O trabalho traz à pauta dos processualistas brasileiros - mais uma vez - a discussão em torno da morosidade da Justiça. ‘‘A demora no processo sempre prejudica o autor que tem razão e benficia o réu que não tem’’, diz Marinoni. Segundo ele, a possibilidade da tutela antecipatória dos direitos e a própria execução imediata da sentença são formas de evitar o dano imposto àquele que reivindica um direito. ‘‘No atual processo civil brasileiro a demora da Justiça acaba sendo um ótimo negócio, eu diria até, um investimento econômico’’, diz.
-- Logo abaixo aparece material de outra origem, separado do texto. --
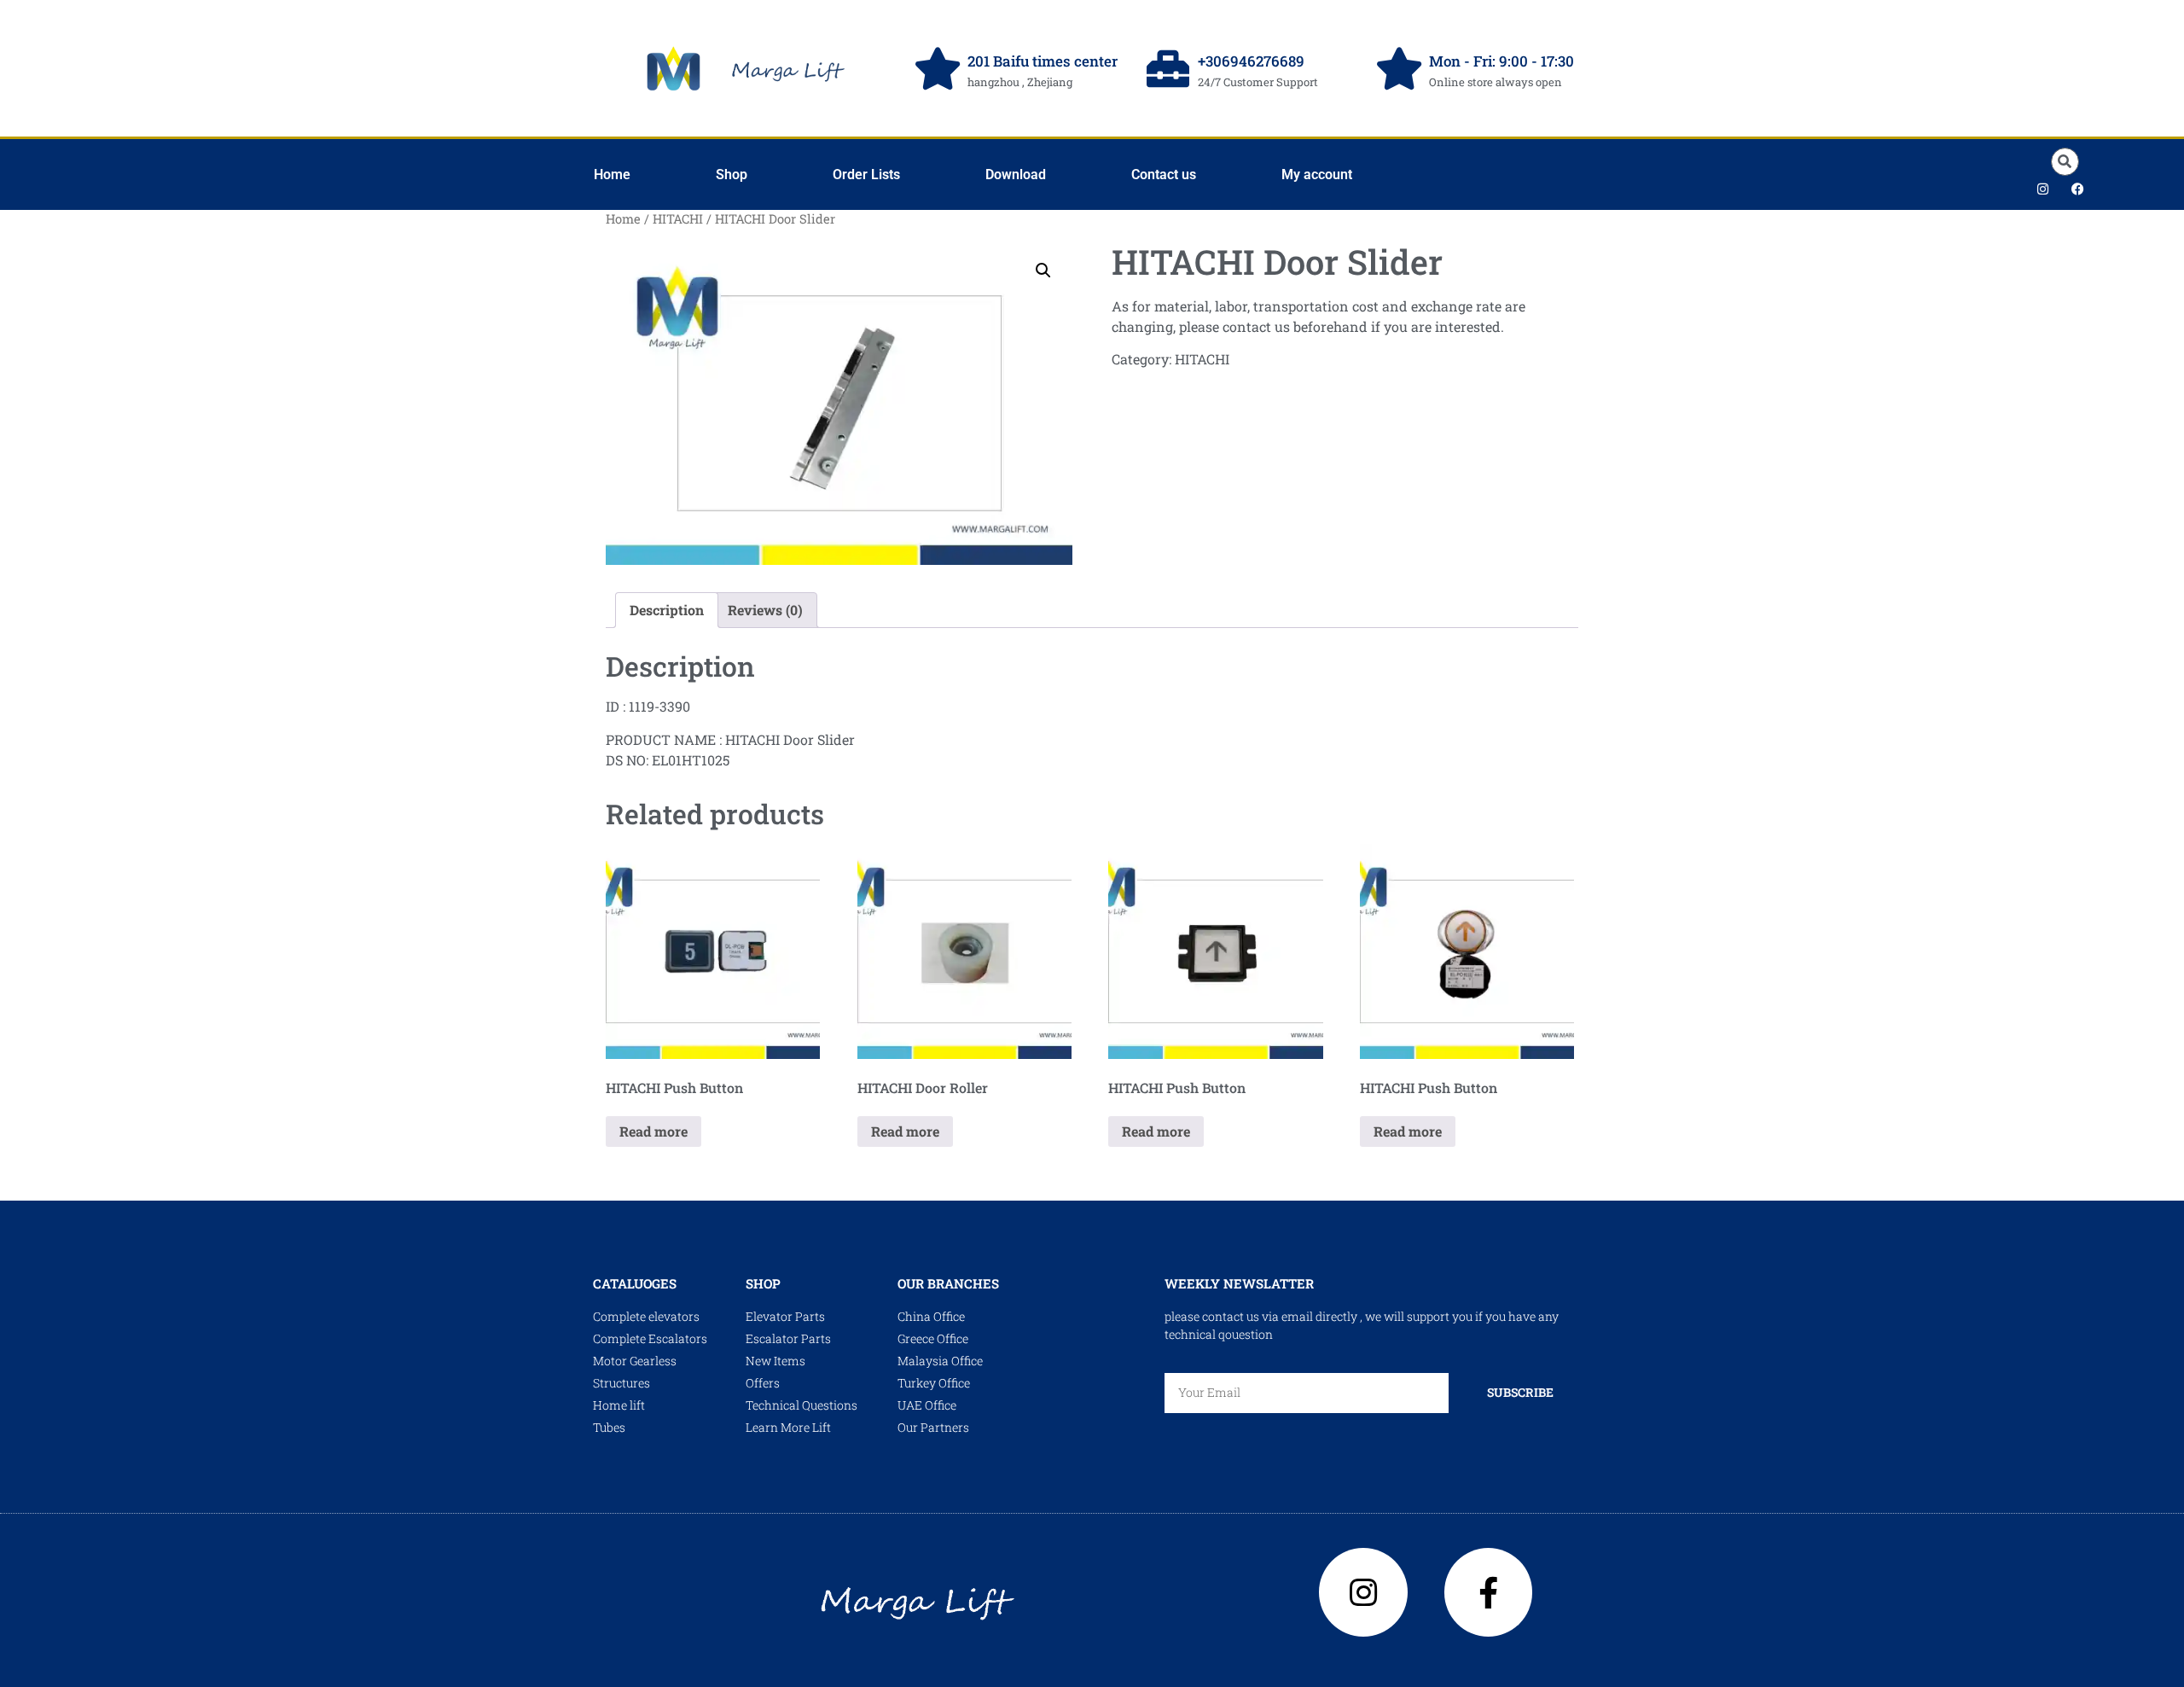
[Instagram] (2042, 188)
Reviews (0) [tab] (765, 610)
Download (1015, 174)
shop (763, 1283)
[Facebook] (2077, 188)
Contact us (1163, 174)
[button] (2065, 162)
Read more (653, 1131)
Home (612, 174)
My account (1316, 174)
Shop (731, 174)
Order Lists (866, 174)
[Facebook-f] (1488, 1592)
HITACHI (678, 219)
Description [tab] (667, 610)
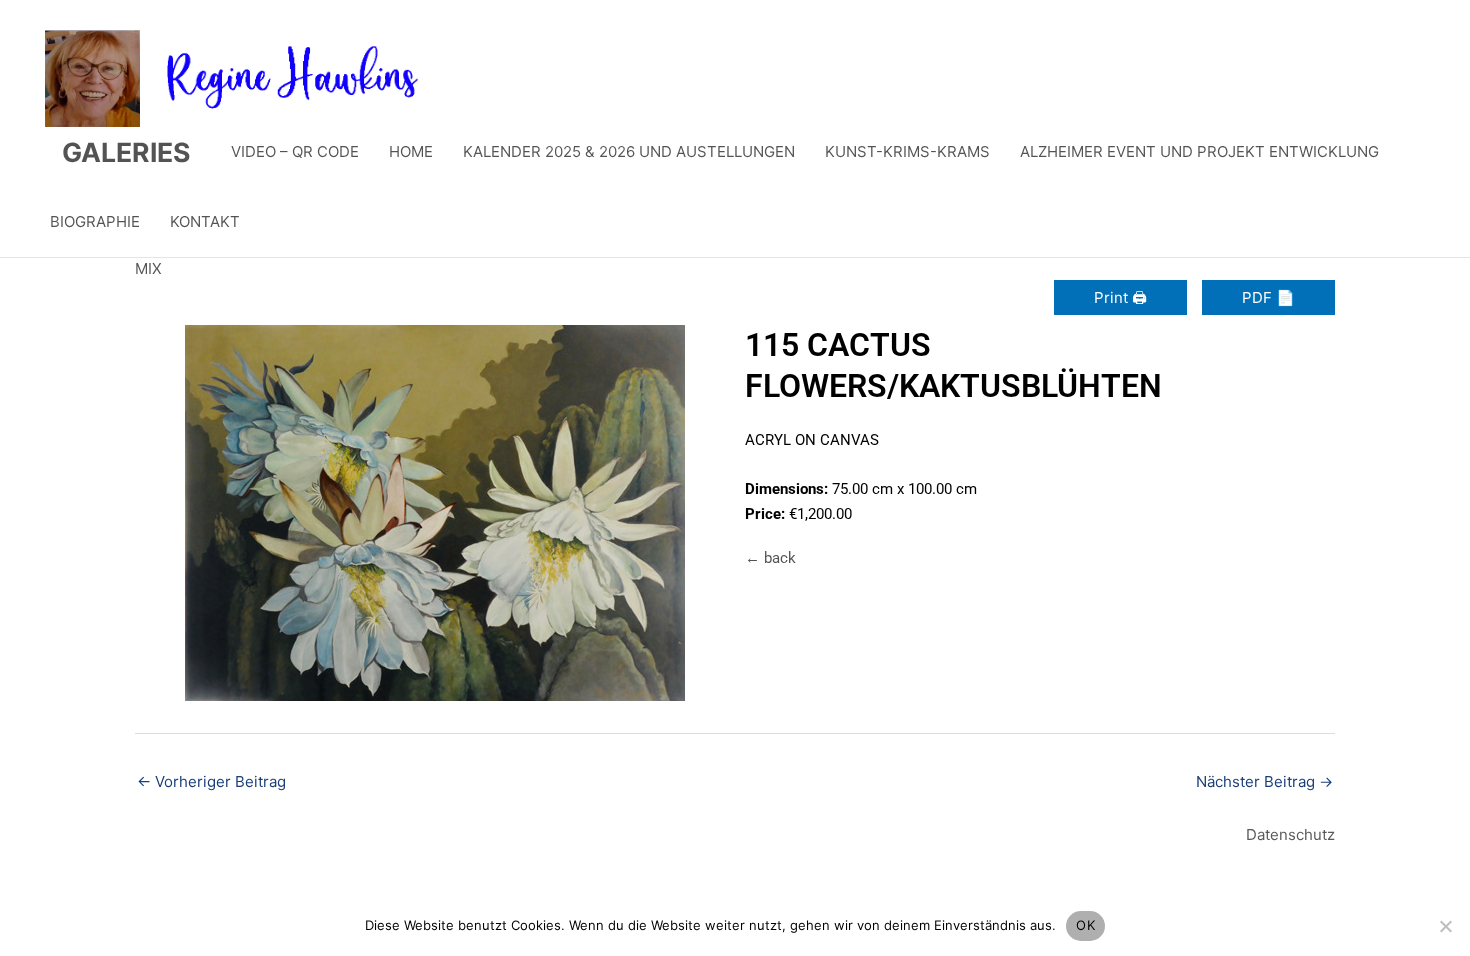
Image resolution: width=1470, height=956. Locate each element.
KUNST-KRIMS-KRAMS (907, 151)
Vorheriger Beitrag (211, 781)
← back (770, 558)
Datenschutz (1290, 834)
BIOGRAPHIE (95, 221)
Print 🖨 (1120, 297)
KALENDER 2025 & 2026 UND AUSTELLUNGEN (629, 151)
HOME (411, 151)
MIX (148, 268)
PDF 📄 (1268, 297)
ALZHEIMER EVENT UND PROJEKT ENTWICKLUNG (1199, 151)
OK (1085, 925)
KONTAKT (205, 221)
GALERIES (126, 152)
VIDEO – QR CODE (295, 151)
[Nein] (1445, 926)
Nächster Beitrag (1264, 781)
O professor, tido como um dos mais importantes processualistas brasileiros da atualidade, traz para o Brasil alguns princípios do direito italiano, onde a sentença judicial, por exemplo, tem validade imediata. ‘‘No processo brasileiro, o juiz de primeira e segunda instância não exercem sua real função, pois suas sentenças, na grande maioria das vezes terão de esperar a confirmação dos tribunais superiores para terem assegurado o seu cumprimento’’, lembra.
Luiz Guilherme Marinoni é autor de ‘‘Tutela Cautelar e Tutela Antecipatória’’ (1992), ‘‘Novas Linhas do Processo Civil’’ (1993), ‘‘Efetividade do Processo e Tutela de Urgência’’ (1994) e ‘‘Antecipação da Tutela’’ (1995).